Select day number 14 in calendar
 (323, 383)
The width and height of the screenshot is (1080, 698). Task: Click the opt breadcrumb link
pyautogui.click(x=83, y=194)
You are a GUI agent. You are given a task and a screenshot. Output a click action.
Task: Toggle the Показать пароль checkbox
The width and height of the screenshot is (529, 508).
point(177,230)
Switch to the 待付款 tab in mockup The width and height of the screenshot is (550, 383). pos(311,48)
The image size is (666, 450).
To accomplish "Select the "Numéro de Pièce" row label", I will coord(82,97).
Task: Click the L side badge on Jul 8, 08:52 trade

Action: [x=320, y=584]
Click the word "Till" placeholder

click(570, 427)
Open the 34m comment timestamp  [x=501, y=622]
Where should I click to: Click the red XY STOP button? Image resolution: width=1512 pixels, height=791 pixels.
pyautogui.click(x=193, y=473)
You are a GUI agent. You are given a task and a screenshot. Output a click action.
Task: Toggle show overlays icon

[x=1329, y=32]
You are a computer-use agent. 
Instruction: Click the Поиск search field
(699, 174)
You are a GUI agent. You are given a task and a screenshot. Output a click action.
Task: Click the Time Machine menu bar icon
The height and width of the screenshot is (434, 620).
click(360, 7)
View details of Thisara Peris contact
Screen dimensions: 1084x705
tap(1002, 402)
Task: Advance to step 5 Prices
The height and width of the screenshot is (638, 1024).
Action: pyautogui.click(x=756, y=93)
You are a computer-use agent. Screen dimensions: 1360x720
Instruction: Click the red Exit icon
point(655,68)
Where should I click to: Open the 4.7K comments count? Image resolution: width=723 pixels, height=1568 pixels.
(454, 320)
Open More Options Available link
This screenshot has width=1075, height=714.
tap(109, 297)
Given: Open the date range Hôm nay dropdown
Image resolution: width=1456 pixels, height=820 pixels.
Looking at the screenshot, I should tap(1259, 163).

· · · ·

OBJECTIVE
Lay out as a JSON list of strings, one string per line, the lines from the line with "Where should I click to: Open" up to and including the last line of the listing, leaving out blank lines.

EXERCISE ANSWER
[
  "Where should I click to: Open the 4.7K comments count? Image resolution: width=723 pixels, height=1568 pixels.",
  "(454, 320)",
  "Open More Options Available link",
  "This screenshot has width=1075, height=714.",
  "tap(109, 297)",
  "Given: Open the date range Hôm nay dropdown",
  "Image resolution: width=1456 pixels, height=820 pixels.",
  "Looking at the screenshot, I should tap(1259, 163)."
]